Dr. C. Cengiz Çevik (Klasik Filolog) – Blog

Birtakım filolojik hassasiyetler: Eskiçağ ve günümüze dair kişisel okumalar ::: İstanbul Üniversitesi, Latin Dili ve Edebiyatı bölümü, Dr.

Tarihçi Sallustius’un erdemi ve çetin uğraşı üzerine

Latin edebiyatının önemli tarihçilerinden olan Sallustius (Gaius Sallustius Crispus, MÖ 86- MÖ 35) tarih eserlerinin giriş kısmını ahlak anlayışını yansıtan düşüncelere ayırır, bir nevi okuyucularını ahlakî açıdan eğitmek isterdi. Birçok Romalı yazar gibi o da aktif politik yaşamın içinden gelen biriydi, uzun süre Julius Caesar’ın destekçisi olmuştu. Bu yüzden edebî ve politik sorumluluğun iç içe geçtiği bu tür bir ahlak eğitimini tarih metinlerine yedirmesi şaşırtıcı değildir. Romalı pratik düşünür, pratiğe dökmediği teorinin işe yaramayacağını varsayardı. Sallustius’un da böyle bir varsayıma sahip olduğu açıktır. Bugün ve geçmişte tarih metinlerini niçin okuduğumuzun tek bir cevabı olduğunu sanmıyorum, ancak en azından Sallustius’un tarihçiliği tarih metni okumayı geçmişten ahlakî ve politik dersler çıkarma amacına bağlar.
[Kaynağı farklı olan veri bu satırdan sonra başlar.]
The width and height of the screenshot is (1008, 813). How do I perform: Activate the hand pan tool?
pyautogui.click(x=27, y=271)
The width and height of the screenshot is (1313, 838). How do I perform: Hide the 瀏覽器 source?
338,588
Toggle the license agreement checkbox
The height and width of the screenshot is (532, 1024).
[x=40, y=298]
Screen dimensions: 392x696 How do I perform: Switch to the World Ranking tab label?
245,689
Catilina Savaşı (Bellum Catilinae) olarak bilinen eseri de aynı minvalde değerlendirilmelidir. Bu eser aslında Roma’nın aristokratik düzenine, modern tabirle, darbe girişiminde bulunan Catilina’nın tarihsel öyküsünü anlatır. Ancak giriş kısmı tüm çağları aşan ahlakî ve politik bir değerlendirme, başka deyişle ahlakla örülü bir siyaset felsefesi içerir.
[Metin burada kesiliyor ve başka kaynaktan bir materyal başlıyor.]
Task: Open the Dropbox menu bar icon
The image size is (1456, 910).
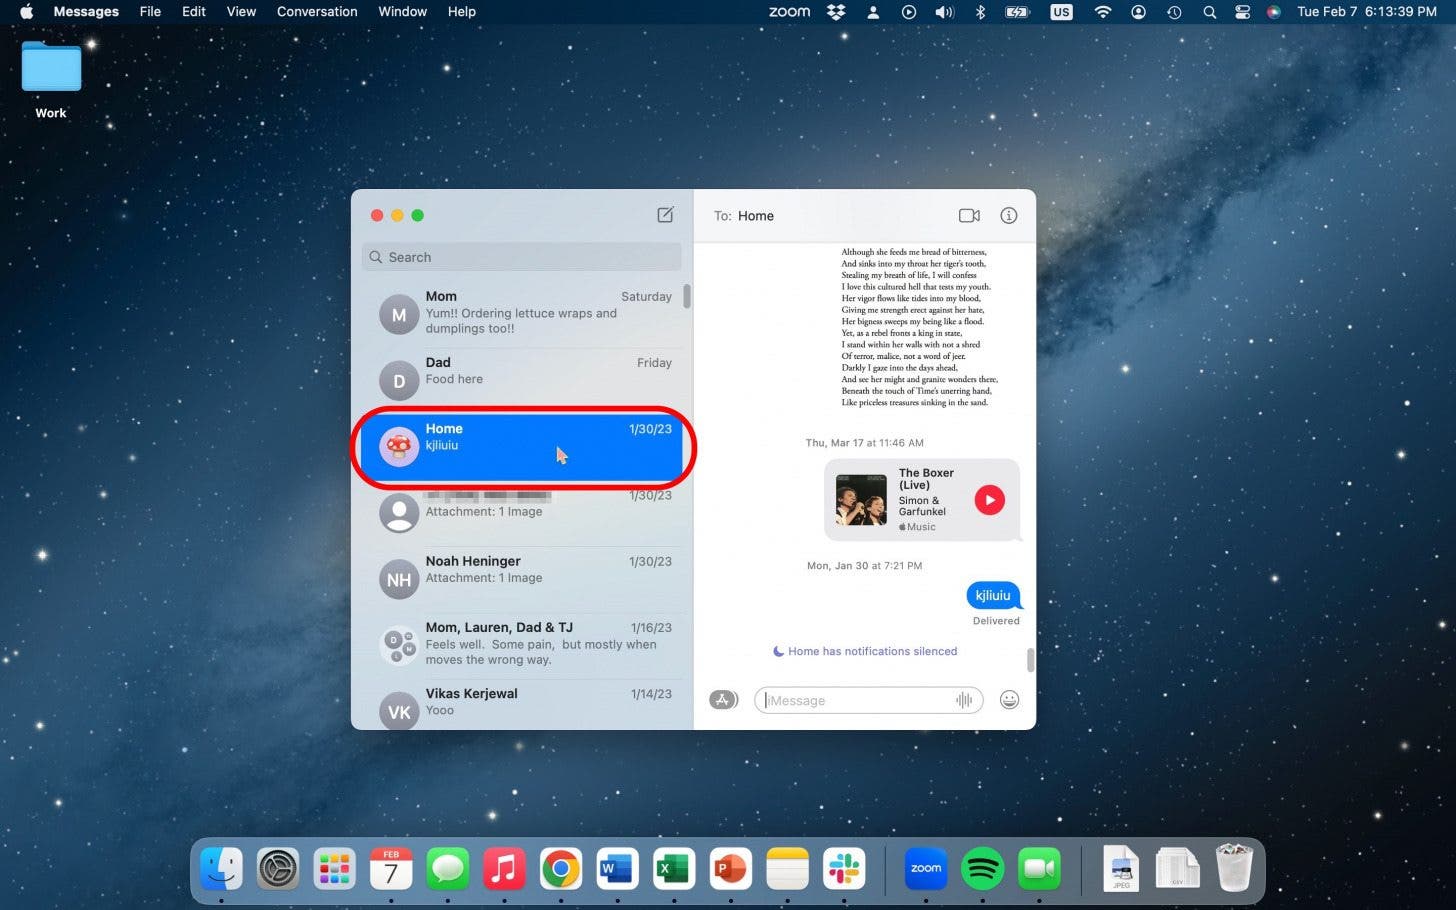Action: click(x=835, y=12)
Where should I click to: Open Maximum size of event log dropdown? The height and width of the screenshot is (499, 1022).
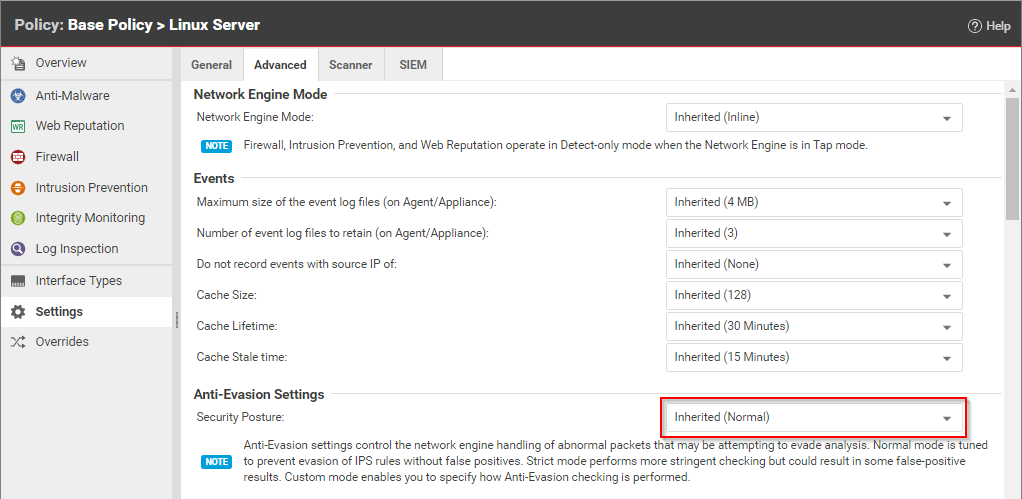[x=813, y=202]
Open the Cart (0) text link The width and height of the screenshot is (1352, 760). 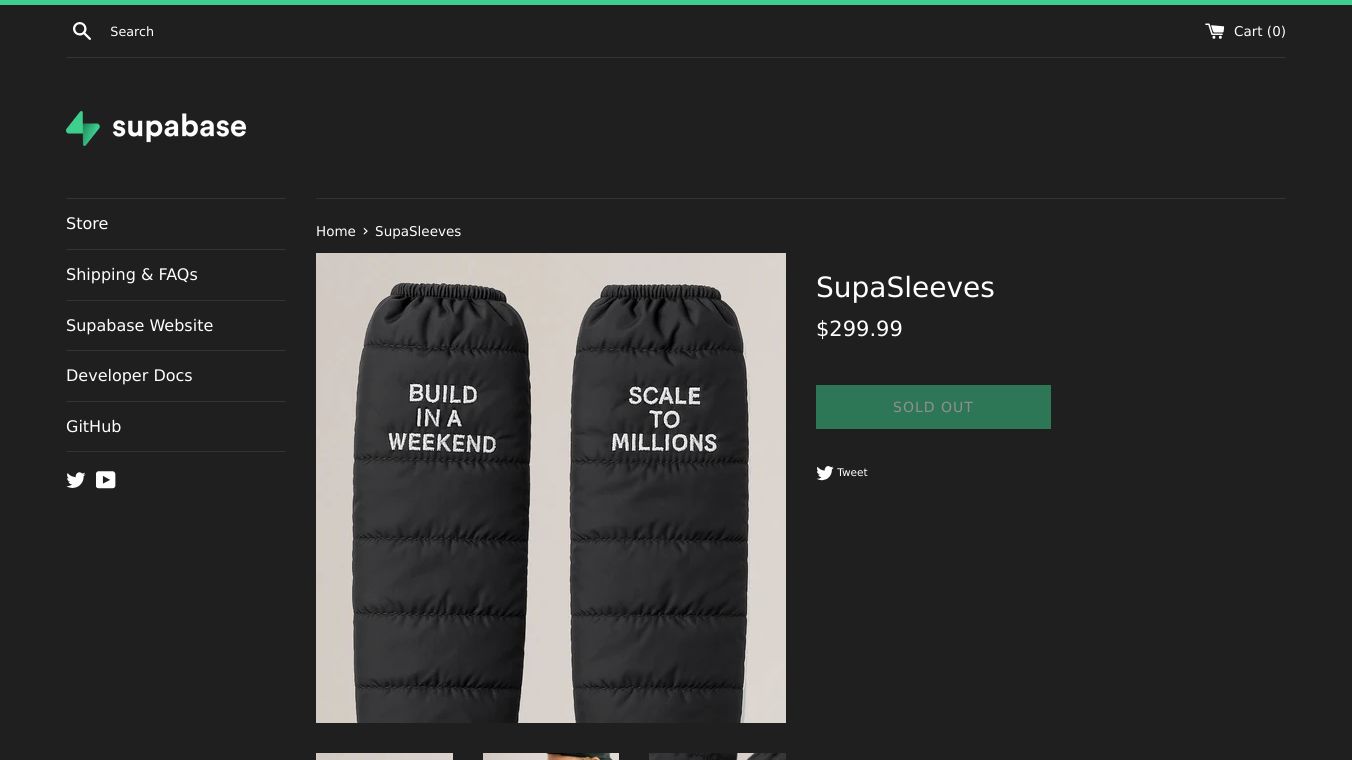coord(1259,31)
Sallustius öncelikle “diğer canlılardan üstün olmaya istekli olan” (student praestare ceteris animalibus) insana, doğanın başı eğik ve midesine bağımlı olarak (ventri oboedientia) yarattığı hayvanlardan farklı olarak “sessizliğe gömülü bir yaşam sürmemek için olanca gücüyle çaba göstermenin” (summa ope niti decet ne vitam silentio transeant) yaraştığını söyler. Demek ki, Sallustius’a göre insanı hayvandan ayıran şey bir köşede başını kaldırmadan, sessizce yiyip içerek yaşam sürmek değildir. Yazar insanlar olarak “bizim tüm gücümüzün ruhta ve bedende bulunduğunu” (nostra omnis vis in animo et corpore sita est) söyler, başka deyişle sadece bedeniyle var olan bir canlı değiliz, dahası bedenimiz hüküm verme ve bizi yönetme gücüne sahip değildir. Buyruk veren ruhumuz, iş gören ise bedenimizdir, Sallustius’a göre, ilki tanrılarla, ikincisi hayvanlarla ortak noktamızdır.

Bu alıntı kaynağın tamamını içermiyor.